政府は30日、2021年版「厚生労働白書」を閣議決定した。2部構成で、その年ごとのテーマを取り上げる第1部では「新型コロナウイルス感染症と社会保障」をテーマに、コロナ禍がもたらした影響やその対策、社会保障の役割など分析。(1)危機に強い医療・福祉現場(2)社会保障におけるデジタル技術の実装化(3)多様な働き方を支えるセーフティーネット(4)性差によって負担が生じない社会づくり(5)孤独・孤立を防ぐ取り組みの強化-の5つについて論じた。

 コロナが医療に与えた影響として患者数の増加による病床のひっ迫、感染リスク回避による受診抑制が目立ったと指摘。

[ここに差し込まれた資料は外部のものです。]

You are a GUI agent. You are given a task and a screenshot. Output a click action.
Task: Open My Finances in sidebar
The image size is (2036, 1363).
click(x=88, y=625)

感染対策の徹底でコロナ以外の感染症患者が減り、受診者数の減少につながったともした。また、民間病院のコロナ患者受け入れ傾向についても言及。公立病院と比べて規模が小さい施設が多く受け入れのハードルが高いが、大規模な民間病院は多くの患者を受け入れてるとした。

 医療体制面の変化として、オンラインによる診療や服薬指導が普及したと解説。感染リスクを避けつつ診察機会を確保するために制度の導入が進んだとした。今後、新たな感染症の発生・拡大に備えて、受け入れ場所や人材の確保、医療機関間の連携・役割分担を検討する必要があると訴え、危機に対応できる体制の構築を求めた。